## To do:
What do the entries below say? Restate them word for word.

## Entries supplied:
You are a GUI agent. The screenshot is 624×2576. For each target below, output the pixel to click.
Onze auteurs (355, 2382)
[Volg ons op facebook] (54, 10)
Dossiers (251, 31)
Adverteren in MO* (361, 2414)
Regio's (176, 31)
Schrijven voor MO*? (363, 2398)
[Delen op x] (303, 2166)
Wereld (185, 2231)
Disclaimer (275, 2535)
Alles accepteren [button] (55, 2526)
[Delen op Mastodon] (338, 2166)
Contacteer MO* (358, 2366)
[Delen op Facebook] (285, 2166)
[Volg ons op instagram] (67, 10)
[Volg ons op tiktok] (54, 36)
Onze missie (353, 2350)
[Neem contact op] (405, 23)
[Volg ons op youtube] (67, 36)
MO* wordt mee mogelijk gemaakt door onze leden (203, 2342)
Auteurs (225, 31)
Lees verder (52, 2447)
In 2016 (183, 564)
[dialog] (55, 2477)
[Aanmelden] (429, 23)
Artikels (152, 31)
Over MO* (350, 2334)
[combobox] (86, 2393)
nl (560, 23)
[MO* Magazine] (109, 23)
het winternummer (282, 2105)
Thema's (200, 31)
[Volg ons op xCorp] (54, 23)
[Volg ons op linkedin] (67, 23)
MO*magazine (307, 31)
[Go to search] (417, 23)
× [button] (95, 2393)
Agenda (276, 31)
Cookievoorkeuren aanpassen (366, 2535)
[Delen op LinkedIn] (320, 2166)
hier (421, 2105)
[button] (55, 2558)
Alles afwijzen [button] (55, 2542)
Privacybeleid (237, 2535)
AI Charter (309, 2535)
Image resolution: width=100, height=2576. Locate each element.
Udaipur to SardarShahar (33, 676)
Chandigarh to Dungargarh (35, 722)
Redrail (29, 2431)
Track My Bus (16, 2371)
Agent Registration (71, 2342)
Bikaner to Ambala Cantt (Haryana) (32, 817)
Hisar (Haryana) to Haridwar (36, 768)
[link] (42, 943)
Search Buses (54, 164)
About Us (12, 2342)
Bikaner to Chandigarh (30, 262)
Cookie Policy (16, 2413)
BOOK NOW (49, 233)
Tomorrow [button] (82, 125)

## Finished exercise:
You are a GUI agent. The screenshot is 624×2576. For each target below, output the pixel to click.
Onze auteurs (355, 2382)
[Volg ons op facebook] (54, 10)
Dossiers (251, 31)
Adverteren in MO* (361, 2414)
Regio's (176, 31)
Schrijven voor MO*? (363, 2398)
[Delen op x] (303, 2166)
Wereld (185, 2231)
Disclaimer (275, 2535)
Alles accepteren [button] (55, 2526)
[Delen op Mastodon] (338, 2166)
Contacteer MO* (358, 2366)
[Delen op Facebook] (285, 2166)
[Volg ons op instagram] (67, 10)
[Volg ons op tiktok] (54, 36)
Onze missie (353, 2350)
[Neem contact op] (405, 23)
[Volg ons op youtube] (67, 36)
MO* wordt mee mogelijk gemaakt door onze leden (203, 2342)
Auteurs (225, 31)
Lees verder (52, 2447)
In 2016 (183, 564)
[dialog] (55, 2477)
[Aanmelden] (429, 23)
Artikels (152, 31)
Over MO* (350, 2334)
[combobox] (86, 2393)
nl (560, 23)
[MO* Magazine] (109, 23)
het winternummer (282, 2105)
Thema's (200, 31)
[Volg ons op xCorp] (54, 23)
[Volg ons op linkedin] (67, 23)
MO*magazine (307, 31)
[Go to search] (417, 23)
× [button] (95, 2393)
Agenda (276, 31)
Cookievoorkeuren aanpassen (366, 2535)
[Delen op LinkedIn] (320, 2166)
hier (421, 2105)
[button] (55, 2558)
Alles afwijzen [button] (55, 2542)
Privacybeleid (237, 2535)
AI Charter (309, 2535)
Image resolution: width=100, height=2576. Locate each element.
Udaipur to SardarShahar (33, 676)
Chandigarh to Dungargarh (35, 722)
Redrail (29, 2431)
Track My Bus (16, 2371)
Agent Registration (71, 2342)
Bikaner to Ambala Cantt (Haryana) (32, 817)
Hisar (Haryana) to Haridwar (36, 768)
[link] (42, 943)
Search Buses (54, 164)
About Us (12, 2342)
Bikaner to Chandigarh (30, 262)
Cookie Policy (16, 2413)
BOOK NOW (49, 233)
Tomorrow [button] (82, 125)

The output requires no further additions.